TODAY

TODAY   |  May 22, 2013

‘I lost everything’: Tornado victims face wreckage

As the scope of devastation becomes clear, residents of Moore, Okla., are beginning to sort through the wreckage of their homes for any memories they can salvage. NBC’s Lester Holt reports.

Share This:

This content comes from Closed Captioning that was broadcast along with this program.

>> let's get to the very latest. lester holt is, of course, here in moore, oklahoma , as he has been for the last couple of days. lester, good morning.

>> good morning. all day tuesday, i was watching stunned residents walking into this neighborhood. it must feel like they're walking into a nightmare. they're going through a range of emotions, that sense of relief that they escaped scenes like this, but also profound loss. on the day after this tornado ripped the through the town of moore, oklahoma , dramatic stories of survival in neighborhoods where little remains in tact.

>> she came running to us. she was fine. but everything's gone.

>> reporter: this couple also lost their home, but got word that their daughter is safe.

>> my cousin, missy, text us that she had seen a video on tv of her! yay!

>> reporter: the tornado was on the ground for 40 minutes, leaving a path of destruction up to 17 miles long.

>> this is war zone terrible.

>> reporter: kfor helicopter pilot john welch , who captured some of the first images of the twister, took us up for a more complete picture.

>> i really don't have words to describe just the feeling, other than just utter shock and how bad this is going to be when they finally decide it's finished.

>> reporter: for many, the wreckage felt familiar. this young woman lost her home to the twister that hit back in 1999 , and this time, the same devastating loss.

>> my dad passed away and it had all of his stuff in there, and it's just gone. and that's not something you can replace.

>> reporter: oklahoma 's governor toured the disaster scene, promising to rebuild while president obama pledged federal support, adding that the nation's prayers are with the people of oklahoma .
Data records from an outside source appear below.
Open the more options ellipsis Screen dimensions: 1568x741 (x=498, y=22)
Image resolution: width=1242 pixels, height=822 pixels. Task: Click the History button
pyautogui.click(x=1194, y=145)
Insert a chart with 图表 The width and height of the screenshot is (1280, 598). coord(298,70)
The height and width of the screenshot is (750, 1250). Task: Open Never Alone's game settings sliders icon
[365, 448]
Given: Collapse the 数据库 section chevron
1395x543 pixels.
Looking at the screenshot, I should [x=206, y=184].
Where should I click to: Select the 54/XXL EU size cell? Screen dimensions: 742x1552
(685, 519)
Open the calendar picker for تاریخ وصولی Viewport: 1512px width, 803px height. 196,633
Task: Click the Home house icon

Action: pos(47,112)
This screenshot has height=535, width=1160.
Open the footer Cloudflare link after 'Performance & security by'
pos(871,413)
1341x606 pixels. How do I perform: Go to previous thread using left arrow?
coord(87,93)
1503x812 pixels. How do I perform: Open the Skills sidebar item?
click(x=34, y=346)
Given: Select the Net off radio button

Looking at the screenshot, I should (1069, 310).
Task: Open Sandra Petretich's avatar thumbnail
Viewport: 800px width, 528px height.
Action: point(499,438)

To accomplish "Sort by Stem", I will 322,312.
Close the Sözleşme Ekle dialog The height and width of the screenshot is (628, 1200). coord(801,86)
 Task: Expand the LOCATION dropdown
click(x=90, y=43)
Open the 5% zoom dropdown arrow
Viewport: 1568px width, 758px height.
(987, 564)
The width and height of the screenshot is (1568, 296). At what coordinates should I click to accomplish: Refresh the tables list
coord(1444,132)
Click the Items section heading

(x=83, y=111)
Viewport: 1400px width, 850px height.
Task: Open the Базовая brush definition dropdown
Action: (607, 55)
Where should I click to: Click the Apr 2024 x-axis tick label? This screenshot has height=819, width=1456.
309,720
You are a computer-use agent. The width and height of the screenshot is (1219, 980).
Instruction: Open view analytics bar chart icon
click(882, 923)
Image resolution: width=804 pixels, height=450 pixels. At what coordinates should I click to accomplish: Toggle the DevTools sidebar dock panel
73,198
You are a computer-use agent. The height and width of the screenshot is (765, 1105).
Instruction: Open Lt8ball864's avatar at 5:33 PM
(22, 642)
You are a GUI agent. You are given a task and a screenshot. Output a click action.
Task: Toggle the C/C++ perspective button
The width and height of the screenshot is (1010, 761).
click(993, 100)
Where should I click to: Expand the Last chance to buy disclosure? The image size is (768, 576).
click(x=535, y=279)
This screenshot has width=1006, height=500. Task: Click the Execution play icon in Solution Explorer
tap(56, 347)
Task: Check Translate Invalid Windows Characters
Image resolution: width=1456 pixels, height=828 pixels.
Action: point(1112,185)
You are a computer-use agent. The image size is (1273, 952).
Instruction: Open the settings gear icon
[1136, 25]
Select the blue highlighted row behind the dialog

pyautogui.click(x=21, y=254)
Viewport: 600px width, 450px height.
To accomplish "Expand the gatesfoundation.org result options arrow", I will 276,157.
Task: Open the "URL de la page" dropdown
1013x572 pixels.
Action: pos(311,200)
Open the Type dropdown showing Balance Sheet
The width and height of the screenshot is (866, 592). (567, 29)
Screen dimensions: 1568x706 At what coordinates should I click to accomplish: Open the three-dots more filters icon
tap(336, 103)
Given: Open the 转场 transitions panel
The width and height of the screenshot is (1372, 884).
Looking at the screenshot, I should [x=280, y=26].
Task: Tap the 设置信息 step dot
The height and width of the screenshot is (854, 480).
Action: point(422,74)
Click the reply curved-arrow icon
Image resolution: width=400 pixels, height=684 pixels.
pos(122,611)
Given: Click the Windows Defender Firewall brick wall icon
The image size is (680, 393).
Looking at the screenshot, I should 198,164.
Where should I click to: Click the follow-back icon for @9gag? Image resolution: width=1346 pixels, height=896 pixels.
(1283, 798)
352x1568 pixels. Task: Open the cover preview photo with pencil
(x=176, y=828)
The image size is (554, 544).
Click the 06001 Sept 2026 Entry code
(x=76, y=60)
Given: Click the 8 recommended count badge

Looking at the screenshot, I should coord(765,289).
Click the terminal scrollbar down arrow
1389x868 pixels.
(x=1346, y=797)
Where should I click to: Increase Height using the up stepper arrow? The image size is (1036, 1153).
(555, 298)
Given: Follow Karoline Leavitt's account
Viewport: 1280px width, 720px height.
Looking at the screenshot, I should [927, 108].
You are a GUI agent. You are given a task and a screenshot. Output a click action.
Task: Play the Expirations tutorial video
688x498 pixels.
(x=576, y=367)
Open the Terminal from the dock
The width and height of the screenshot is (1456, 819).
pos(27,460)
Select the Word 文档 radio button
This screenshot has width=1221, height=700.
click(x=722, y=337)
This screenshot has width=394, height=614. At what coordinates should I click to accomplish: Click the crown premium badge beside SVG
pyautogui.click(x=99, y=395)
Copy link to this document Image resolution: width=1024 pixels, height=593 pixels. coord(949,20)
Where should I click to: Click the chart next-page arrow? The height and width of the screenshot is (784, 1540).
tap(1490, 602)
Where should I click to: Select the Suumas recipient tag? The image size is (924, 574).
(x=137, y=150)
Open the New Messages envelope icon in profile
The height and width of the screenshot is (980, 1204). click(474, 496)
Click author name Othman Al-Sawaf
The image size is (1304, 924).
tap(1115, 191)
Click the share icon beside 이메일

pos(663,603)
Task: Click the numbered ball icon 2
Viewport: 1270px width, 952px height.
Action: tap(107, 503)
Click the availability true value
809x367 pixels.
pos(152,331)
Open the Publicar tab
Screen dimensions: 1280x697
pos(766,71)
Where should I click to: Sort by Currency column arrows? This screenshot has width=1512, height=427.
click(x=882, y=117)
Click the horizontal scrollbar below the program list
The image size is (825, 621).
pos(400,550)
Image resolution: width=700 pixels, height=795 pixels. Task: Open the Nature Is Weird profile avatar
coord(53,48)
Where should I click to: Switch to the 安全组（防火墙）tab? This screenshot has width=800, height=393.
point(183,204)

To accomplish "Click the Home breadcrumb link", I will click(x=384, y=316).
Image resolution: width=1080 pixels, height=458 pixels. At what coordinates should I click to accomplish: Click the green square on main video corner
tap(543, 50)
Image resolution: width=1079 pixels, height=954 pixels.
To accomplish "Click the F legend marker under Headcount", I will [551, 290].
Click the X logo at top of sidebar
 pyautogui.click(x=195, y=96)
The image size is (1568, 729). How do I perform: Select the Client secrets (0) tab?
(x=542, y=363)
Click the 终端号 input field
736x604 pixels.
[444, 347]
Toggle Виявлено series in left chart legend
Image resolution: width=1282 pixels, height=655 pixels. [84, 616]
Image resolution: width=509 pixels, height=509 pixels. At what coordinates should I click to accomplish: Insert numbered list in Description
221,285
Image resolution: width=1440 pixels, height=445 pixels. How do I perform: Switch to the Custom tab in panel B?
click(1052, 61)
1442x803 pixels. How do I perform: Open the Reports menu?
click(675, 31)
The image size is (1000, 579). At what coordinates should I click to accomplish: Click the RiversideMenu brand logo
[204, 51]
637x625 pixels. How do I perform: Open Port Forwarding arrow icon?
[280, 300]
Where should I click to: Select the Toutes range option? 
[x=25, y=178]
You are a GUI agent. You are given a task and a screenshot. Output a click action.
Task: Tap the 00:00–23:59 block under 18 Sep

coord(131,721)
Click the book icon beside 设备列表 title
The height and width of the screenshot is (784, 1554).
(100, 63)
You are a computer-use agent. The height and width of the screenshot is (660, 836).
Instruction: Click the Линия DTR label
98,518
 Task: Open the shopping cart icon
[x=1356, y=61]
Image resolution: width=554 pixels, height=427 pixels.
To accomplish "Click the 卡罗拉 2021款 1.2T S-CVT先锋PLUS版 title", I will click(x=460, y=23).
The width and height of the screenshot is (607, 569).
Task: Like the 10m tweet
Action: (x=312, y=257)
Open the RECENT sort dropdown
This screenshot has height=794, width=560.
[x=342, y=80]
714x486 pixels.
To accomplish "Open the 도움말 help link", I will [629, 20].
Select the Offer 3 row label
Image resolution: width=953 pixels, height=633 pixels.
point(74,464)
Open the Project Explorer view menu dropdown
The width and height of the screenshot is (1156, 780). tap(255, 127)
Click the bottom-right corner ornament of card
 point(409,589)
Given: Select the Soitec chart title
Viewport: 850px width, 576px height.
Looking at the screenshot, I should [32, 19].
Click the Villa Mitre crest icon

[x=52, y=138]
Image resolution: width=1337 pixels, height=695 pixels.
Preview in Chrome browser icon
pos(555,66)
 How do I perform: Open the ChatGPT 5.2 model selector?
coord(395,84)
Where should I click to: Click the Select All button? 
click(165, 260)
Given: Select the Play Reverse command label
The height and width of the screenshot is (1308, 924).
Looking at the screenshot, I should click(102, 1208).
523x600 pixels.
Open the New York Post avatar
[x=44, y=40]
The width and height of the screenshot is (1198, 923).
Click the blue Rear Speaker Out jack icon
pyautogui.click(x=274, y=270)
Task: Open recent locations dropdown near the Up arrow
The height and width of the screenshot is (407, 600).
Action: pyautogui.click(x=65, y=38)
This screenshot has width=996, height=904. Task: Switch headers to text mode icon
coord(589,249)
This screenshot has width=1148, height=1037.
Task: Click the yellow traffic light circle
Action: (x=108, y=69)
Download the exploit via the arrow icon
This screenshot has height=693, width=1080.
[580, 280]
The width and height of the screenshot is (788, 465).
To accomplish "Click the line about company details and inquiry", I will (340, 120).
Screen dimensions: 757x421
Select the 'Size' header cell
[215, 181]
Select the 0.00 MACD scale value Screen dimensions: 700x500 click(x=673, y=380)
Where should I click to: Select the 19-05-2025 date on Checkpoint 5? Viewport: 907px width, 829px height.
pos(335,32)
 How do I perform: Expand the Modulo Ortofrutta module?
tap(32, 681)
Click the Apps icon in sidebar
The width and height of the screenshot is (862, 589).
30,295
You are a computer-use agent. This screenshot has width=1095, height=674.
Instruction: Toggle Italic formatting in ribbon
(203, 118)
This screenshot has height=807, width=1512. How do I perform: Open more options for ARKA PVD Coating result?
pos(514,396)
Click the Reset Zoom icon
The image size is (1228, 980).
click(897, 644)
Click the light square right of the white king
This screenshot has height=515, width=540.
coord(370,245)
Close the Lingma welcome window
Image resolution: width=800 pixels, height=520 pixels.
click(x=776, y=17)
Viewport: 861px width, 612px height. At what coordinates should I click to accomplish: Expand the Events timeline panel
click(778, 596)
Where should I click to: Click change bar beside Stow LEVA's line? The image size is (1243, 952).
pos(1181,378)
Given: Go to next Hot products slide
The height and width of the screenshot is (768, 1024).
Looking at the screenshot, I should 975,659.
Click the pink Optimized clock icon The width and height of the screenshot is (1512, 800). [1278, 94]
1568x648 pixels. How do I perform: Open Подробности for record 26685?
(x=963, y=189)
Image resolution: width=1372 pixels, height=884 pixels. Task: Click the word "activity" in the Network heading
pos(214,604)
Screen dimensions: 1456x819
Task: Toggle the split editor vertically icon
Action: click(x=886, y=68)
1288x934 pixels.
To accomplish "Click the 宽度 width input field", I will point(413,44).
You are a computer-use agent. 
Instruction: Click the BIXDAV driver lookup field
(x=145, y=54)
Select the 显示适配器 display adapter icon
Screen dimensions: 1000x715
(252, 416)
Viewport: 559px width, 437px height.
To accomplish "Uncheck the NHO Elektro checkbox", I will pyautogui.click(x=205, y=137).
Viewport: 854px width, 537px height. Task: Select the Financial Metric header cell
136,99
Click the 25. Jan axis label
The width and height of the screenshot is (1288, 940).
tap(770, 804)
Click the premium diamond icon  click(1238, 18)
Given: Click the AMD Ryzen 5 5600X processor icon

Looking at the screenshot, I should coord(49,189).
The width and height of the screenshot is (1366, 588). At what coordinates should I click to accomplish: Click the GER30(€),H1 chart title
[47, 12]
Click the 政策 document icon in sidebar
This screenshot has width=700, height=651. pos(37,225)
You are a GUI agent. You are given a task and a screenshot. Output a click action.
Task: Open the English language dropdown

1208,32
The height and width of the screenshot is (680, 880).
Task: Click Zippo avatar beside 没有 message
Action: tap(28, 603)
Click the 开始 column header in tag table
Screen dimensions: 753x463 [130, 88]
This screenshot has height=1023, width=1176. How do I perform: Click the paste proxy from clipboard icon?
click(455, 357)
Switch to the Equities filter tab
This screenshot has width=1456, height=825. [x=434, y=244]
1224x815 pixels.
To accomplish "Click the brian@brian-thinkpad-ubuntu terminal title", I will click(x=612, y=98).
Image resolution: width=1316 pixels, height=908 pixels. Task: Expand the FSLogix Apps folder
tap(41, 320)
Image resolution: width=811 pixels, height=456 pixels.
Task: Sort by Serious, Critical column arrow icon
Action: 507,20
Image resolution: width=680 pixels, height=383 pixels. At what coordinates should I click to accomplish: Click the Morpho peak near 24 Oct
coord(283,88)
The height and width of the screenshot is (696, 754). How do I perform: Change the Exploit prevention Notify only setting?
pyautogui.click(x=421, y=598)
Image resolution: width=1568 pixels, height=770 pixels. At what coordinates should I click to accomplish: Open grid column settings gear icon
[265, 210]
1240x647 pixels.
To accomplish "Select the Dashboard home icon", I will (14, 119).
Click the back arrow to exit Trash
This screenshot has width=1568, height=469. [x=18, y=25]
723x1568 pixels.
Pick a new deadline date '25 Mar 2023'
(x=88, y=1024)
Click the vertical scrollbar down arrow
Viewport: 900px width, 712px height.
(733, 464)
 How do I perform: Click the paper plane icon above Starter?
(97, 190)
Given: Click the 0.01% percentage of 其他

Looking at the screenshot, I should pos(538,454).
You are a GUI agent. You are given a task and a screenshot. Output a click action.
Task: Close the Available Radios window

>> our gratitude is with the teachers who gave their all to shield their children and with all of those who, as darkness fell, searched for survivors through the night.

>> reporter: but in a storm of this magnitude, not everyone could be saved. seven children at tower plaza elementary were killed.

>> as a father of two young elementary students, it hurts knowing that there were children lost.

>> more children might have been lost if not for the town's courageous teachers. all day, families combed through the wreckage, salvaging whatever they could carry. at the same time, signs of hope and resilience are springing up amid this ruined landscape.

>> this represents the hope that we can be better off.

>> yeah.

>> because, where else in the world could you walk away from this?

>> yeah.

>> get back up on your feet.

>> reporter: and this town is understandably grieving over the loss of 24 people here, but we have to focus on what went right. and matt, that would be the warning season. people had some time, and not 100 feet from where we're standing, there is one of those tornado shelters that a family and one of their neighbors went into. they heard it caming over, but they walked out live.

>> 16 minutes they had, and those were key 16 minutes.